Please pick out every line in the entries below that contains the string "content". Case matters.
______________________________
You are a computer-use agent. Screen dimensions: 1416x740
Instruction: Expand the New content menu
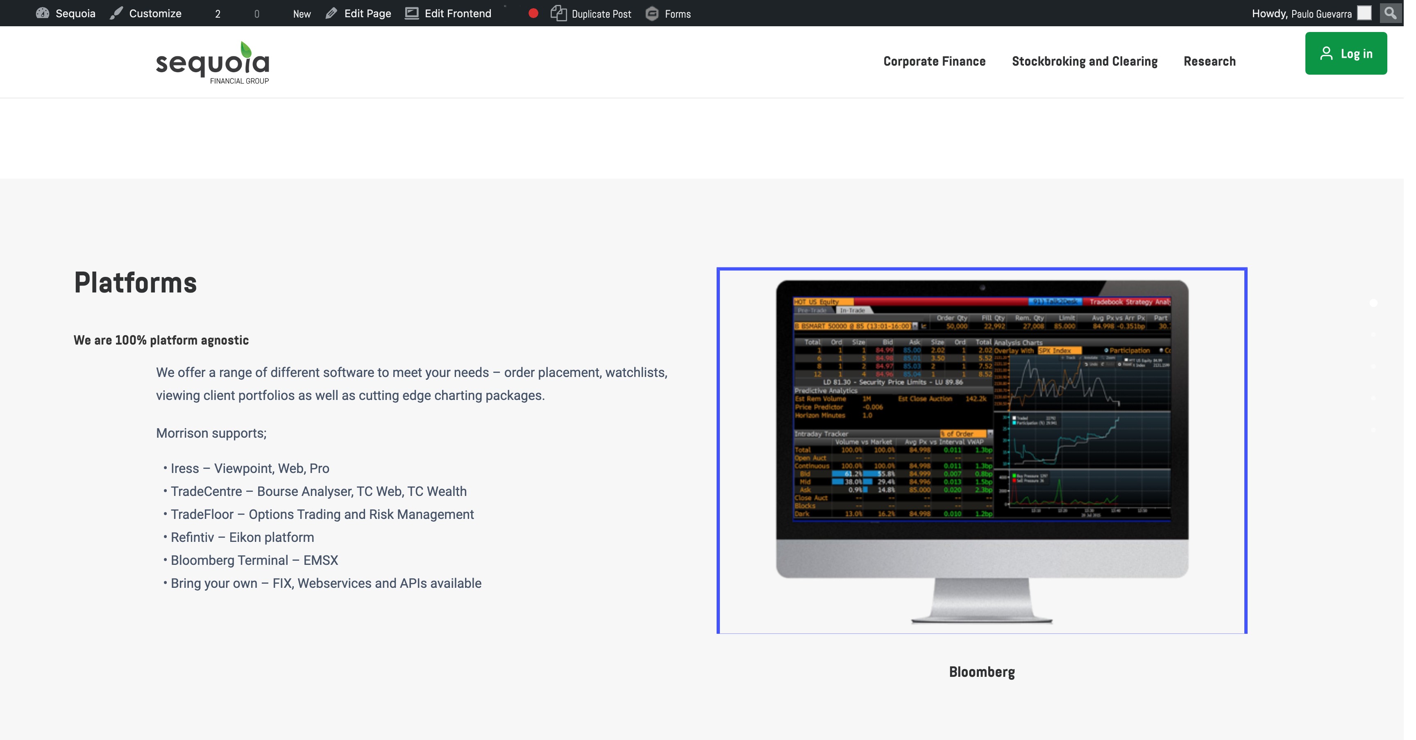301,14
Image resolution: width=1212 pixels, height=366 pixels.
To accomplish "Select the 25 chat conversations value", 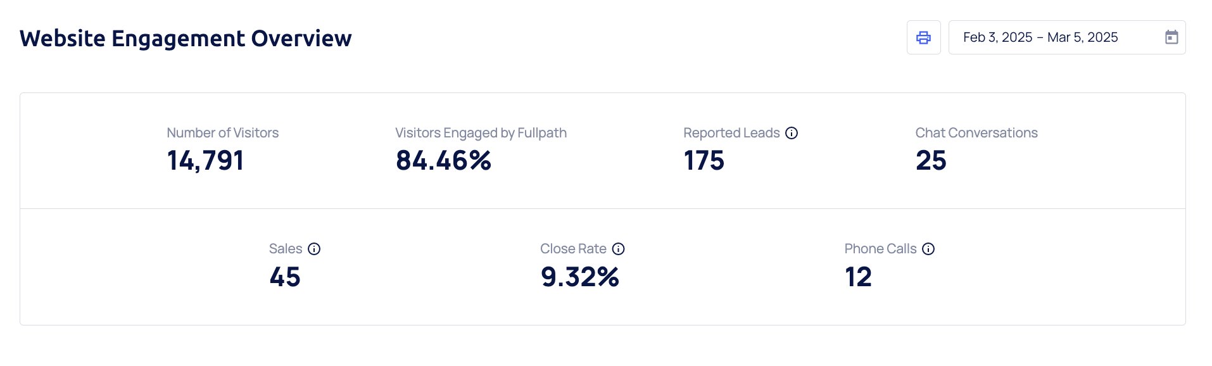I will [931, 161].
______________________________
**Output below**
Instruction: Expand the New content menu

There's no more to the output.